Segment Start: Material to process

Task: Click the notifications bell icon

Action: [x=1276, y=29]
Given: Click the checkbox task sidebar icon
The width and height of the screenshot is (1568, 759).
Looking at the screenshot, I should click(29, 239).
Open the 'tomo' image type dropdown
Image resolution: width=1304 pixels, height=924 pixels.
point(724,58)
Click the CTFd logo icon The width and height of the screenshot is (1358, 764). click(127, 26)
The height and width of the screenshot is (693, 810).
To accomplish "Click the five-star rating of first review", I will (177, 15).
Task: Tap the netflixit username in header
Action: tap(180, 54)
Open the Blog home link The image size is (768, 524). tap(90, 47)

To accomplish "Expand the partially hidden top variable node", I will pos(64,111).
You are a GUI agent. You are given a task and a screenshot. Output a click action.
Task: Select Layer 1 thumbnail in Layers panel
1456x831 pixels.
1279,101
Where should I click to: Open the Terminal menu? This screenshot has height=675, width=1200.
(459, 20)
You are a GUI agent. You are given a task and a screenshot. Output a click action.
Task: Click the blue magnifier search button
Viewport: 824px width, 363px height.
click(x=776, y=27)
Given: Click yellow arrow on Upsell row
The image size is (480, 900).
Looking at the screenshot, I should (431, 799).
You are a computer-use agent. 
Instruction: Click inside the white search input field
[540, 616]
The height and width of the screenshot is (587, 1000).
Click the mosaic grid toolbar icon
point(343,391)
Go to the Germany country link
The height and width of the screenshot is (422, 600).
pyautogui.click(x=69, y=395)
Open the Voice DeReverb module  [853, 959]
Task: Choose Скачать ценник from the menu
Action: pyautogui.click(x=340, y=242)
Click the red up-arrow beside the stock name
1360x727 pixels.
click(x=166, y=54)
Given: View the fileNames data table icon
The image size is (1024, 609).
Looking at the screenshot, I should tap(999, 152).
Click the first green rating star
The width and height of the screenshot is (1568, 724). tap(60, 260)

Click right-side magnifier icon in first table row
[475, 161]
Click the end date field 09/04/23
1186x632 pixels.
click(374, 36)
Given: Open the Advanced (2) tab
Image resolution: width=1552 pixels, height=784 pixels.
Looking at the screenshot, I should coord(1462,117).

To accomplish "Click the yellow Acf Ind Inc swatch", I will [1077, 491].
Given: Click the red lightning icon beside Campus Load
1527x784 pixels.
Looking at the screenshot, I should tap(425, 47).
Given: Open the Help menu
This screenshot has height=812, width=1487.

Segment End: Material to process

• **Problem to solve**:
From the records above, pick out and copy each line holding the word "arrow".

• **Your solution**:
Given: Click yellow arrow on Upsell row
Click the red up-arrow beside the stock name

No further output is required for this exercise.